L'Europe va se doter d'une supervision financière supranationale
Les ministres des Finances de l'Union européenne se sont mis d'accord le 2 décembre pour mettre en place de nouvelles autorités de surveillance des services financiers au sein de l'UE, afin de tirer les leçons de la crise mondiale et de rendre plus solide le système financier européen.
Les ministres des Finances de l'Union européenne (UE) travaillent à la réforme de la supervision financière en Europe. Dans cette optique, la création du Comité européen des risques systémiques, c'est-à-dire d'une instance de surveillance des risques globaux à l'échelle de l'Union, avait été discutée lors du Conseil Ecofin du 20 octobre dernier.
Lors du Conseil Ecofin du 2 décembre, les ministres des Finances de l'UE sont parvenus à un accord sur la mise en place de trois nouvelles autorités de surveillance des services financiers au sein de l’UE, chargées respectivement des banques, des assurances et des pensions professionnelles, des marchés et des valeurs mobilières. Objectif : renforcer la supervision du secteur financier, notamment des établissements transnationaux. Ces trois autorités pourront exercer des pouvoirs sur les superviseurs nationaux.

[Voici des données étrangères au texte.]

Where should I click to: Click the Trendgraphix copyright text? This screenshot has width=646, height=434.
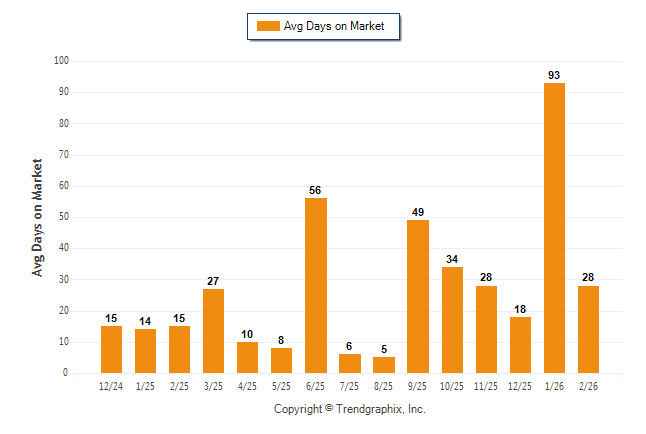click(350, 409)
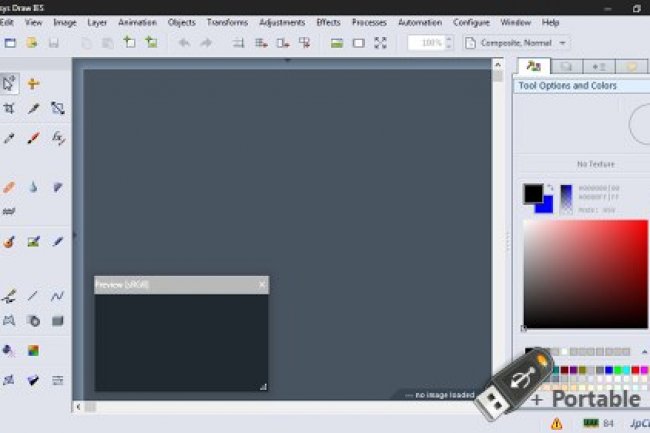This screenshot has width=650, height=433.
Task: Click the fullscreen expand arrows icon
Action: pos(380,43)
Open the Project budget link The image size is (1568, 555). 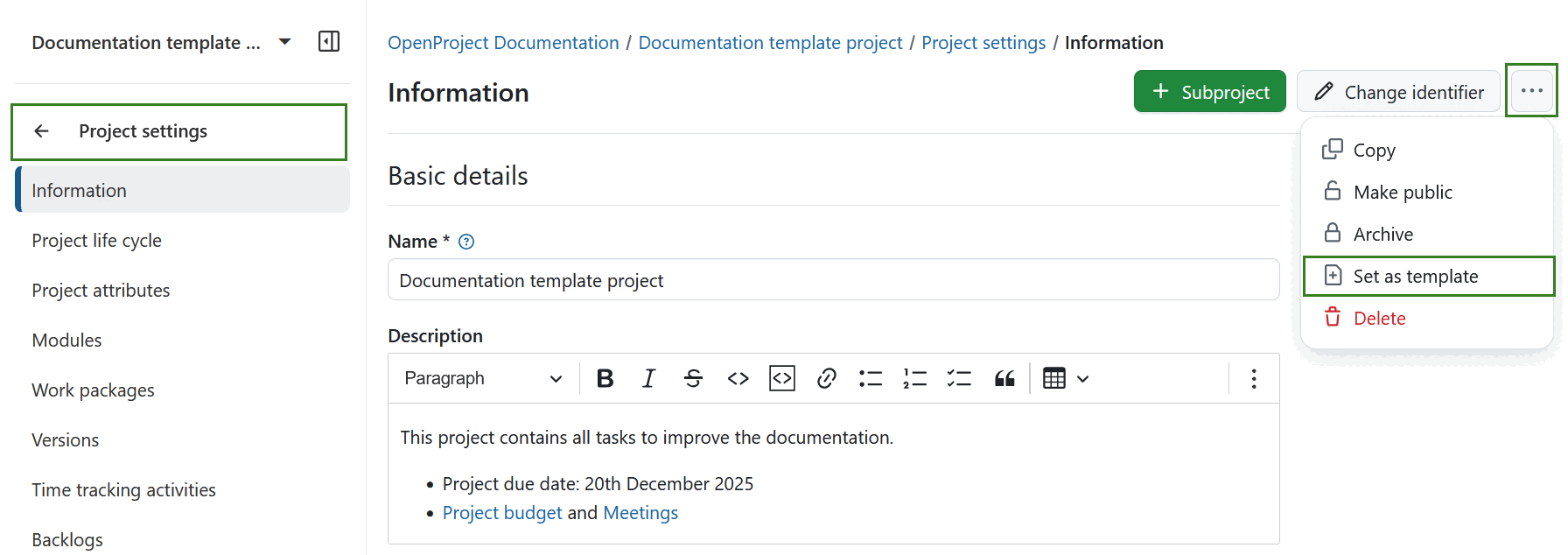502,513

"Nous venons de finaliser un peu plus de cinq heures de discussions sur le projet de directive concernant la supervision européenne. C'est un aboutissement", a déclaré la ministre française des Finances, Christine Lagarde, à Bruxelles à l'issue de la réunion. "Aujourd'hui, on a un document qui est un document de compromis, mais qui nous permet d'avoir des autorités européennes de supervision", a-t-elle ajouté, estimant "qu'aujourd'hui l'Europe a fait un réel progrès en matière bancaire et financière".

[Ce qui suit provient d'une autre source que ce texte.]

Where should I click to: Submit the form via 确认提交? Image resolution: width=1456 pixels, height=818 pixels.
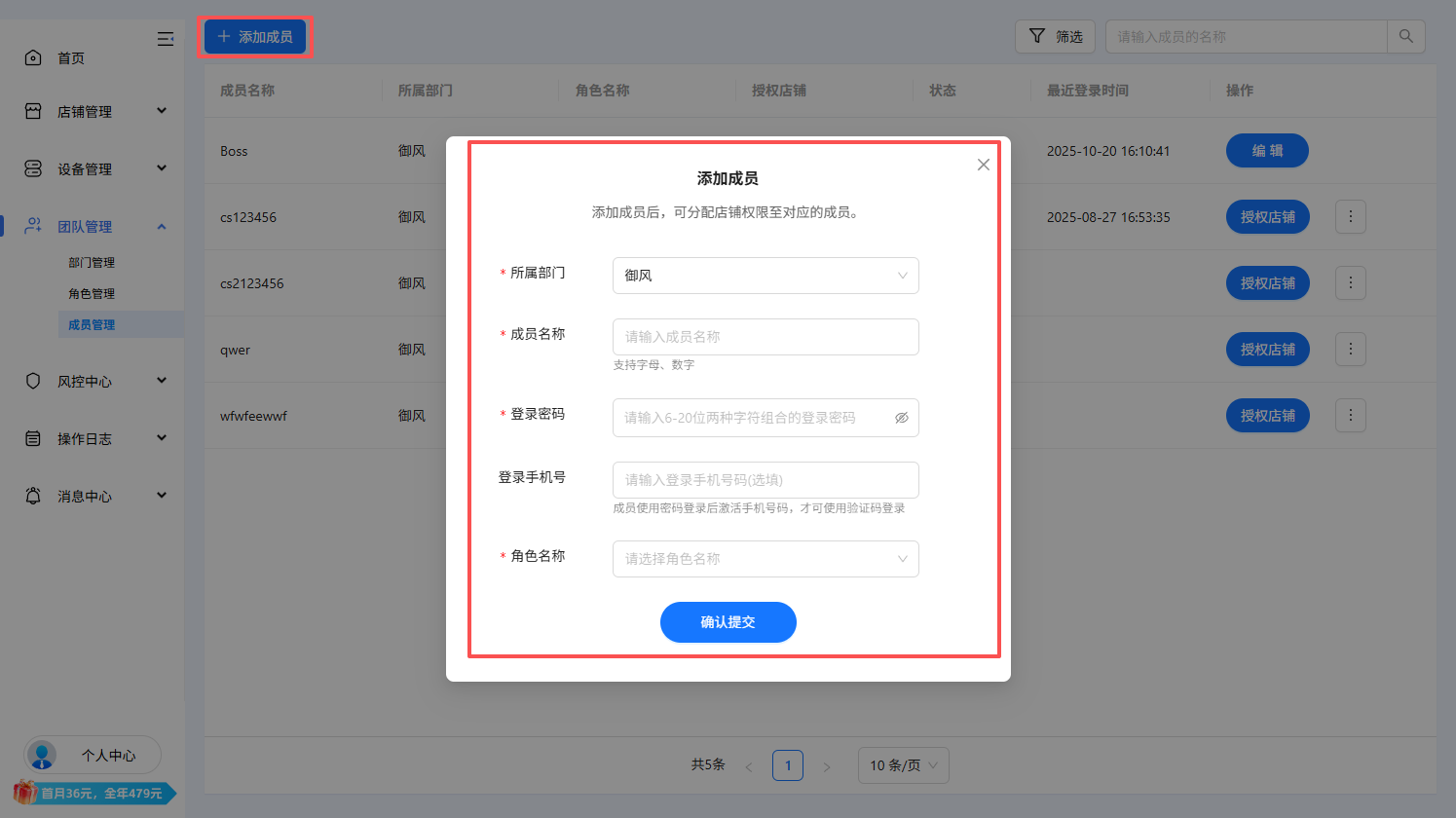pos(728,621)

Le compromis trouvé par les ministres des Finances européens "consacre une véritable coordination européenne, avec une faculté d'intervention en cas de désaccord entre deux autorités nationales, avec une faculté d'intervention en situation d'urgence (...), pour répondre à des situations de crise telles que celle qu'on vient de vivre", a déclaré Christine Lagarde.